- Document

"""

Not long ago, it had been possible to catch the train to Machu Picchu from our next stop, Santa Teresa. Or rather, from what used to be Santa Teresa. The original town was swept away during the El Niño climate craziness of 1998, by a mud slide caused when a chunk of glacial ice cracked off the side of a nearby mountain. A wave of earth and rocks roared down the valley, wiping out an entire train line, burying a power plant and killing at least twenty-two people. When Edgar pulled over on the highway for a relief stop, we looked down into a riverbed where a gentle current flowed over twisted iron rails and smashed train cars.
There are three ways to reach Machu Picchu, two of which are well known—taking the train from Cusco and hiking the Inca Trail. We were stopping in Santa Teresa to check on the train schedules for the “back door” route to Machu Picchu,7 a small train shuttle that runs once a day from a hydroelectric plant on the Urubamba River. We’d then spend a day climbing to Llactapata, which has been called the Lost Suburb of the Incas because of its proximity to Machu Picchu. Bingham had found Llactapata during his follow-up Peruvian expedition in 1912. Like a surprising number of his discoveries, it had fallen out of sight for decades—in spite of the fact that it sits just three miles from Machu Picchu and, when cleared of brush, is plainly visible from the more famous site. John had been a member of the team that conducted the first major scientific investigation of Llactapata, in 2003, much of which was based on old coordinates that the explorer Hugh Thomson had found among Bingham’s dusty papers at Yale. John therefore had a proprietary interest. “There’s some fantastic stuff up there,” he told me as we did some last-minute shopping in Santa Teresa. “They’re just beginning to understand how closely related it was to Machu Picchu.”

"""

- Work to complete
1 > Translate this sentence from the Machu Picchu passage into Spanish: "There are three ways to reach Machu Picchu, two of which are well known—taking the train from Cusco and hiking the Inca Trail."
2 > Name every person mentioned by name in the Machu Picchu passage.
3 > Copy the Machu Picchu passage starting at "Not long ago, it" and ending at "smashed train cars.", substituting "landslide" for "mud slide".

- Excerpted records
"""

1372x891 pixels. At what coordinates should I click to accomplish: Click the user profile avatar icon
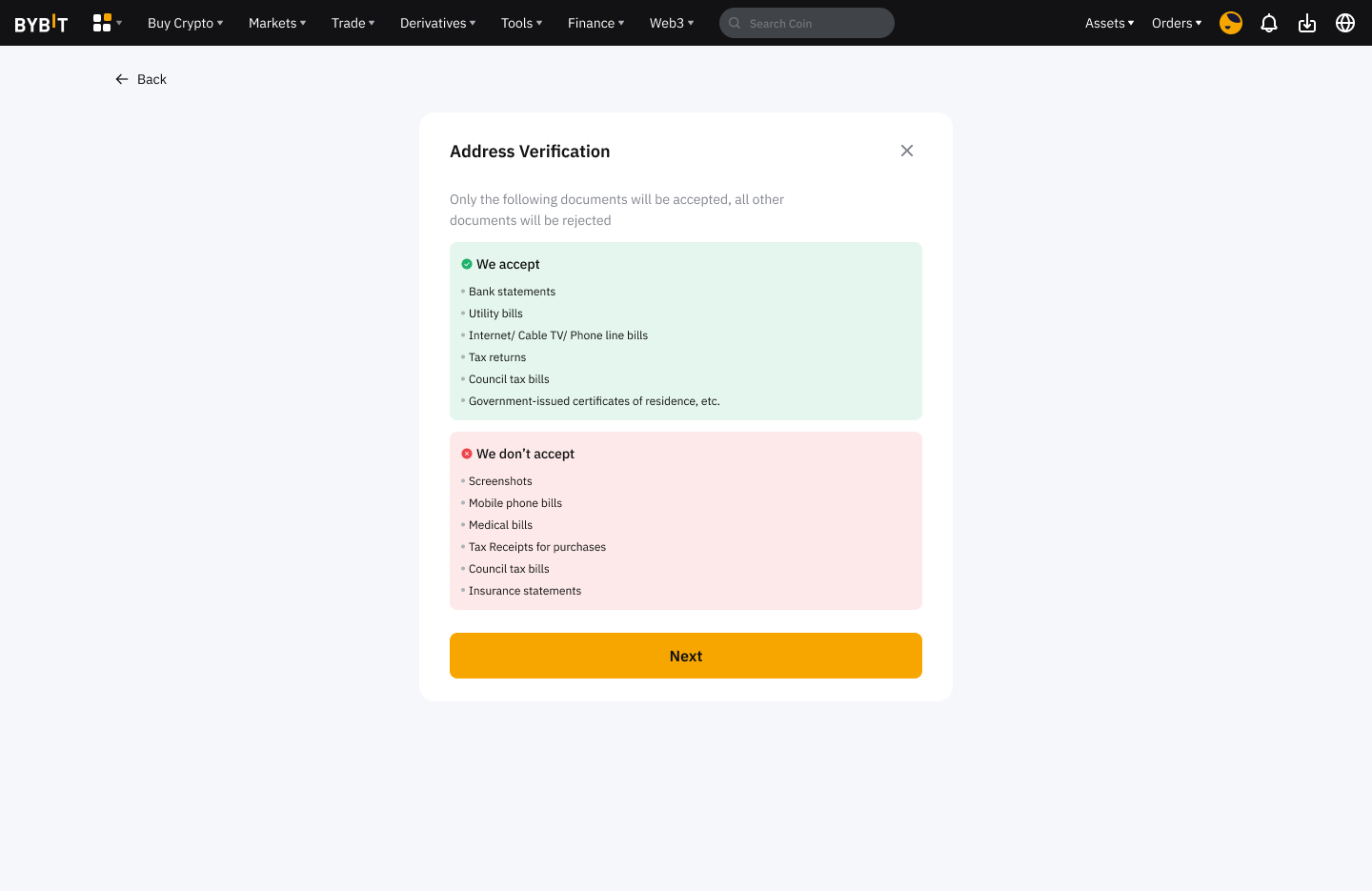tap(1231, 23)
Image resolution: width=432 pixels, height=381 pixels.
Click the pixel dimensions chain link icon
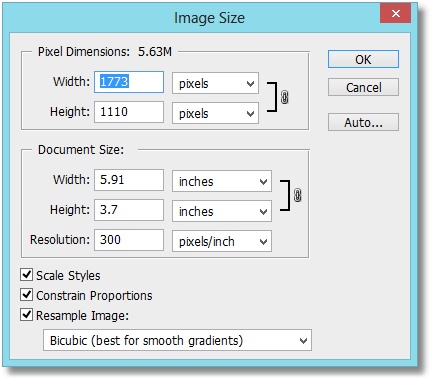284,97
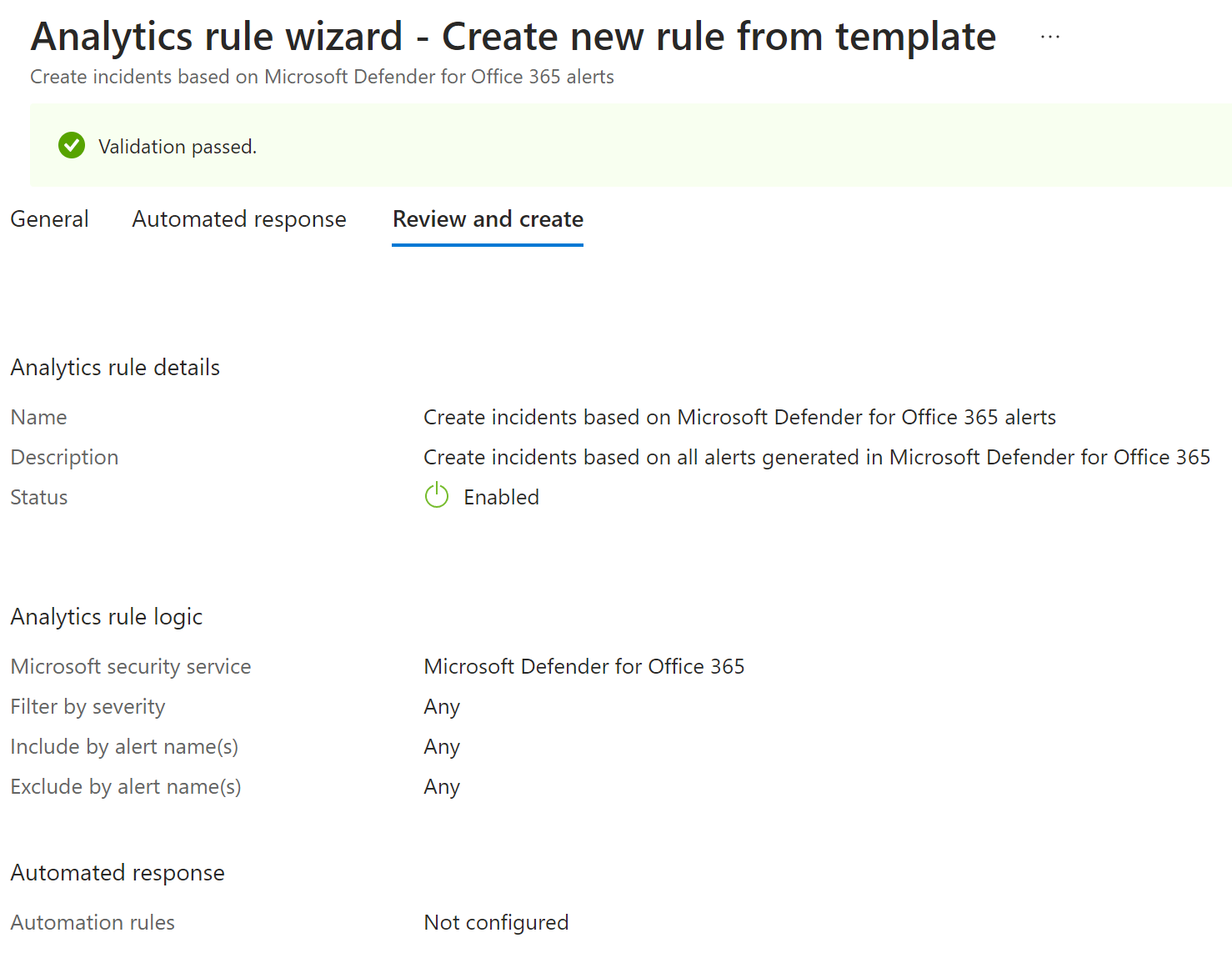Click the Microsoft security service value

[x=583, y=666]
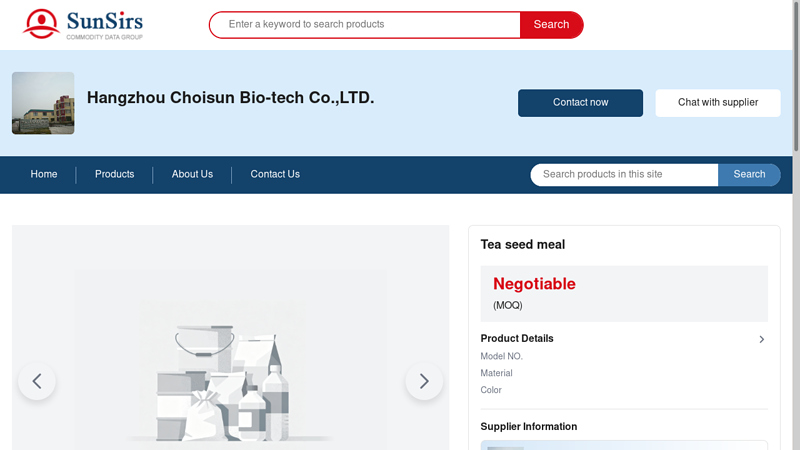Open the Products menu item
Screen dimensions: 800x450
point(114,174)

"""
"""

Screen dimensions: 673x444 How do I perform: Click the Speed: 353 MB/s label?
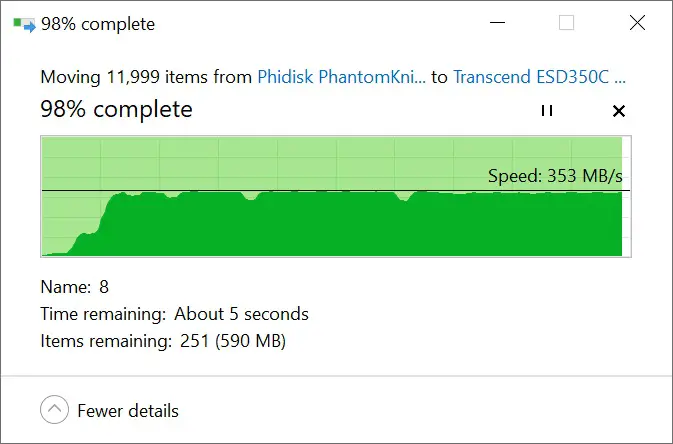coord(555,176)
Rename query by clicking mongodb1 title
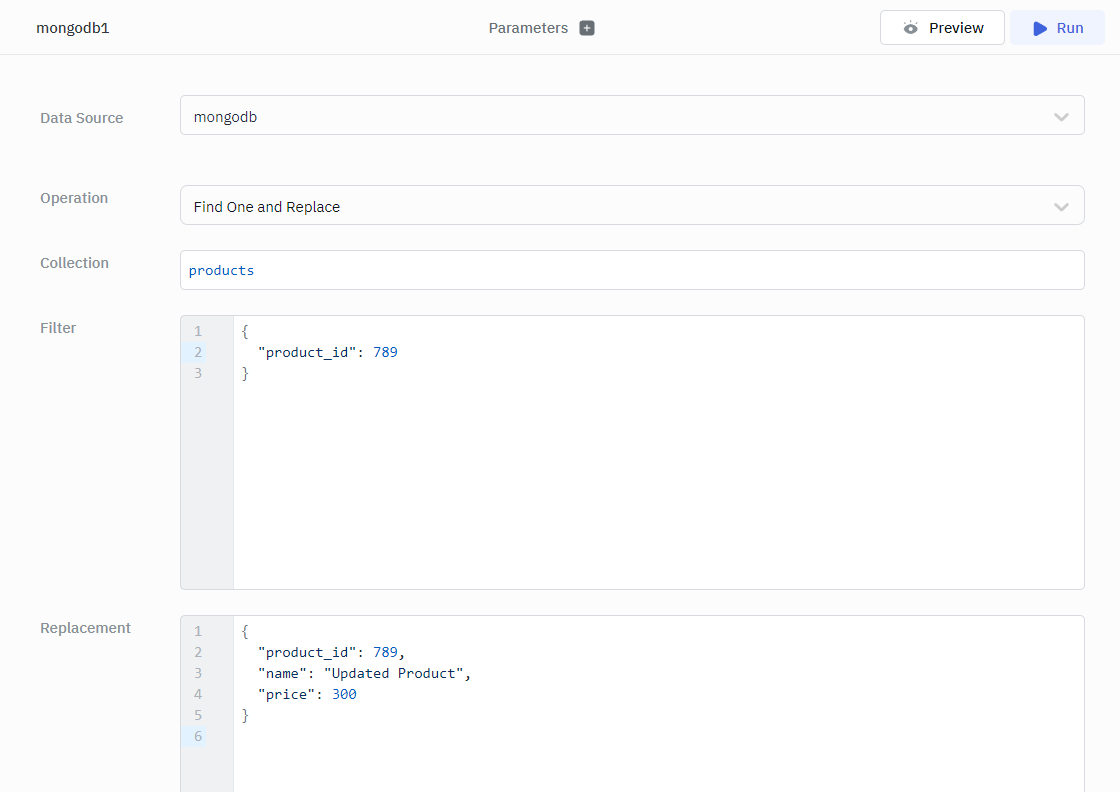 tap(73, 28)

"""
"""

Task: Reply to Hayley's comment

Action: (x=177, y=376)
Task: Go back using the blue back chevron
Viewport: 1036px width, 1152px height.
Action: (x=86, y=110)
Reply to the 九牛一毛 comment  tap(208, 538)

"""

- Expected answers
1 > Hay tres maneras de llegar a Machu Picchu, dos de las cuales son bien conocidas: tomar el tren desde Cusco y recorrer a pie el Camino Inca.

2 > Edgar, Bingham, John, Hugh Thomson

3 >
Not long ago, it had been possible to catch the train to Machu Picchu from our next stop, Santa Teresa. Or rather, from what used to be Santa Teresa. The original town was swept away during the El Niño climate craziness of 1998, by a landslide caused when a chunk of glacial ice cracked off the side of a nearby mountain. A wave of earth and rocks roared down the valley, wiping out an entire train line, burying a power plant and killing at least twenty-two people. When Edgar pulled over on the highway for a relief stop, we looked down into a riverbed where a gentle current flowed over twisted iron rails and smashed train cars.